Summary
- It's rare to see a quality dividend-paying stock trading around the 10.0 to 11.0 P/E mark today.
- IBM's low P/E ratio likely reflects the effect of declining earnings over the last five years. Analyst EPS estimates suggest a resurgence ahead.
- Not sure what price to pay?
- This idea was discussed in more depth with members of my private investing community, Analysts Cnr | H2 SuperGrid. Get started today »
International Business Machines: Investment Thesis
Background
International Business Machines (IBM) is currently trading at an adjusted non-GAAP P/E ratio of 10.30. To gain perspective, Microsoft (MSFT), Intel (INTC), and Cisco (CSCO) are currently trading at adjusted non-GAAP P/E ratios of 28.87, 10.93, and 15.46, respectively.

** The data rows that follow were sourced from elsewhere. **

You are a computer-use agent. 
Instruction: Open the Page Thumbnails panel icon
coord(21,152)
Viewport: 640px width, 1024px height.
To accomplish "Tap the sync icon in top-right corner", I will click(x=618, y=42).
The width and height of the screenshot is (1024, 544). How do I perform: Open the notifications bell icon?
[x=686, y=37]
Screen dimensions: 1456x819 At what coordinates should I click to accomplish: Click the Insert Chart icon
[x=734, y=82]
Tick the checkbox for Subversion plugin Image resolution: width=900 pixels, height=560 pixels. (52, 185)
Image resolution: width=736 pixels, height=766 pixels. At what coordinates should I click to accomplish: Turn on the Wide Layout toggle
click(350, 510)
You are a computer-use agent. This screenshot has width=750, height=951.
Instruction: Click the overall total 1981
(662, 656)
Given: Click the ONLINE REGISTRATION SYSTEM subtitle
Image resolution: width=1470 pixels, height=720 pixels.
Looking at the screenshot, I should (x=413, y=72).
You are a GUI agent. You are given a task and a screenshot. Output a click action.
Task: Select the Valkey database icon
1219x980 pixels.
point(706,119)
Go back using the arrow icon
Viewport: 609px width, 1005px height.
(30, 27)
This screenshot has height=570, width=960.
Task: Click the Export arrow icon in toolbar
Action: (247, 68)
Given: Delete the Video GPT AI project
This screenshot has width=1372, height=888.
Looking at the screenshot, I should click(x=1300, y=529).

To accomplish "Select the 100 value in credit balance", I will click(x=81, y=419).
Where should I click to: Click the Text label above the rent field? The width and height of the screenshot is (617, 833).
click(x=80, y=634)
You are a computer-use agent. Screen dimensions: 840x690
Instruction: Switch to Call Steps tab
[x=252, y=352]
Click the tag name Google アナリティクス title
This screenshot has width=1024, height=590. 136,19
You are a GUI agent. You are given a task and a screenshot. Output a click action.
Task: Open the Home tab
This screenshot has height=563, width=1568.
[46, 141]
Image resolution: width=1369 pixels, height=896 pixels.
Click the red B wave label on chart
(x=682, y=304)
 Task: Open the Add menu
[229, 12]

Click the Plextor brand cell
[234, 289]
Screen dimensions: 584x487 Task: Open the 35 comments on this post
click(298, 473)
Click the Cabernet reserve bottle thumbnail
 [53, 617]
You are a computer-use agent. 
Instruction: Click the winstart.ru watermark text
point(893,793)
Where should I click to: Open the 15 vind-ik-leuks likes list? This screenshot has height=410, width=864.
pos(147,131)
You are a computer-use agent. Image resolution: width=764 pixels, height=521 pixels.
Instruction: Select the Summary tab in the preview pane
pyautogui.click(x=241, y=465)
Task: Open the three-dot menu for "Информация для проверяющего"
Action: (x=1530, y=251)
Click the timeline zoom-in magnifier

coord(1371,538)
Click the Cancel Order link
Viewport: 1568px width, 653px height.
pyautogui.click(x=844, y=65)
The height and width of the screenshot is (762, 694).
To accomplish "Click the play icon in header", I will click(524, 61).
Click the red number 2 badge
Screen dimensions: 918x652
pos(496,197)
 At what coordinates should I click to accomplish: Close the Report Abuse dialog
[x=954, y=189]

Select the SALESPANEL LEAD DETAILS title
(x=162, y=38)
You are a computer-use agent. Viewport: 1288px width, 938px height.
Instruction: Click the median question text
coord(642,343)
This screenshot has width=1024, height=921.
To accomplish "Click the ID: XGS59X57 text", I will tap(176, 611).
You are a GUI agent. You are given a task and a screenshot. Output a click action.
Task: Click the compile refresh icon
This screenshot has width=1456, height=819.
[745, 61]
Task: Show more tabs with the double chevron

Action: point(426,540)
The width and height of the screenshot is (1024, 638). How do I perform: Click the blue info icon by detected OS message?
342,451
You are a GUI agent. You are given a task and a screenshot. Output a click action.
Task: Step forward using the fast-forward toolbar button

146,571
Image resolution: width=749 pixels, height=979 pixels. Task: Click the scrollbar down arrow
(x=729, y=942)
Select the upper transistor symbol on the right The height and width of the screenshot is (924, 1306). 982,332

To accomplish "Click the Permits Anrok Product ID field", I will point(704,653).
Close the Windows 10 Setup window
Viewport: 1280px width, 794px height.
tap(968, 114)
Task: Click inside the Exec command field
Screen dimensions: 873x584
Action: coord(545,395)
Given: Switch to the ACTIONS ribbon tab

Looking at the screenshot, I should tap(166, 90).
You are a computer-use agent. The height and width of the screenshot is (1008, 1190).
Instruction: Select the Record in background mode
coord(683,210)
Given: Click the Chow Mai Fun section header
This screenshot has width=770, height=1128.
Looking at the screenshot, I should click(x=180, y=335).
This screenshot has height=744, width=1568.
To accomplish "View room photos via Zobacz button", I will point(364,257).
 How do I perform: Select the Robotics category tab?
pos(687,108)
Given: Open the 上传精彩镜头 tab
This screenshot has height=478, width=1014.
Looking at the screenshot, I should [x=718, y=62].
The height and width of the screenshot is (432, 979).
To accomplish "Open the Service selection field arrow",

IBM's low P/E ratio likely reflects the effect of earnings decline over the last five years. There's an expectation of earnings growth going forward due to a combination of the acquisition of Red Hat and opportunities to grow cloud-related businesses. But there may still be a couple of quarters of earnings decline compared to prior year quarters.
Is IBM A Buy?
It's rare to see a quality dividend-paying stock trading around the 10.0 to 11.0 P/E mark today. Whether IBM is a buy at present depends on future success with exploiting the Red Hat acquisition and growth in the cloud puts a halt to earnings decline, and actually delivers earnings gains.
Two choices - Wait For a Lower Share Price Or Wait For Q3 And Q4 Results To Better Judge Progress
Based on current share price of $141.28, and on analysts' consensus estimates, and assuming a P/E ratio around its five-year historical median of 10.62, IBM is indicated to provide returns in the order of 5.6% through end of 2020, climbing to ~11% if held through the end of FY 2022. Share price movements over the past three months suggest holding off buying could provide an opportunity to buy well below the current share price. Doing so would significantly lift potential returns and provide a margin of safety. Stress testing suggests even if the share price remained flat at the current level over the next four years, an increasing dividend could result in average yearly rates of return in excess of 4% if shares bought now were held through end of 2022. At that level of return, IBM could be seen as an alternative to holding cash or Treasuries in the event of a market downturn. At the same time, if analyst consensus estimates are met, there's considerable upside potential, and mid-teens returns, if the wider market does not suffer a lasting setback impacting all stocks.